Die Humanitarian Studies erforschen, wie Krisen entstehen, wie sie Gesellschaften prägen und wie sie bewältigt werden können – und sie sind in der Lage, eine wissenschaftlich fundierte Kritik zu üben.
Das Teilprojekt am Institut für Afrikastudien (IAS) der Universität Bayreuth ist der „Gleichgültigkeit“ gewidmet. Ausgangspunkt des Projekts ist die Annahme, dass gesellschaftliche Indifferenz gegenüber dem Leid anderer historisch erzeugt wird – als Ergebnis einer langfristigen Zerstörung von Empathie.
Untersucht wird die Geschichte der Zerstörung humanitärer Wissenspraktiken. Dabei verbindet das Projekt philosophische Debatten über „bürgerliche Kälte“, Verdinglichung, Unsichtbarkeit und „white apathy“ mit einem empirisch fundierten Blick auf konkrete historische Praktiken der Destruktion. „Mit den Humanitarian Studies geht es auch darum, sich für eine Wissenschaft zu engagieren, die gesellschaftsrelevant ist, in engem Austausch mit Hilfsorganisationen steht, und zugleich kritisch und unabhängig bleibt“, so Prof. Dr. Joël Glasman, Professor für Geschichte mit dem Schwerpunkt Afrika an der Universität Bayreuth.

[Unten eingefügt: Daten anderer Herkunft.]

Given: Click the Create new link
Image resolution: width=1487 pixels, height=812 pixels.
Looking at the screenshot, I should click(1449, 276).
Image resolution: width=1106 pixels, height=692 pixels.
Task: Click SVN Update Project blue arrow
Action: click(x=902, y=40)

Über die Gerda Henkel Stiftung
Die Gerda Henkel Stiftung wurde im Juni 1976 von Lisa Maskell zum Gedenken an ihre Mutter Gerda Henkel als rechtsfähige Stiftung des bürgerlichen Rechts mit Sitz in Düsseldorf errichtet.
Die Förderungen der Gerda Henkel Stiftung gelten den Historischen Geisteswissenschaften. Forschungen, die aktuelle Problemlagen in größere historische Zusammenhänge stellen oder auch gezielt gegenwarts- und zukunftsbezogene Themen in den Blick nehmen, werden in zeitlich begrenzten Programmen unterstützt, wie etwa im Sonderprogramm „Flucht“ oder in den Förderschwerpunkten „Demokratie“ und „Lost Cities“. Im Rahmen des Lisa Maskell Stipendienprogramms fördert die Stiftung junge Geisteswissenschaftler in Afrika. In ihrem Förderschwerpunkt „Patrimonies“ setzt sie sich für den Erhalt kulturellen Erbes vor allem in Krisenregionen ein. Im Zusammenhang mit geförderten Projekten gewährt die Stiftung im Rahmen von ergänzenden Vorhaben auch Mittel für soziale Begleitmaßnahmen. Die Gerda Henkel Stiftung kann ihre Zwecke im In- und Ausland verwirklichen.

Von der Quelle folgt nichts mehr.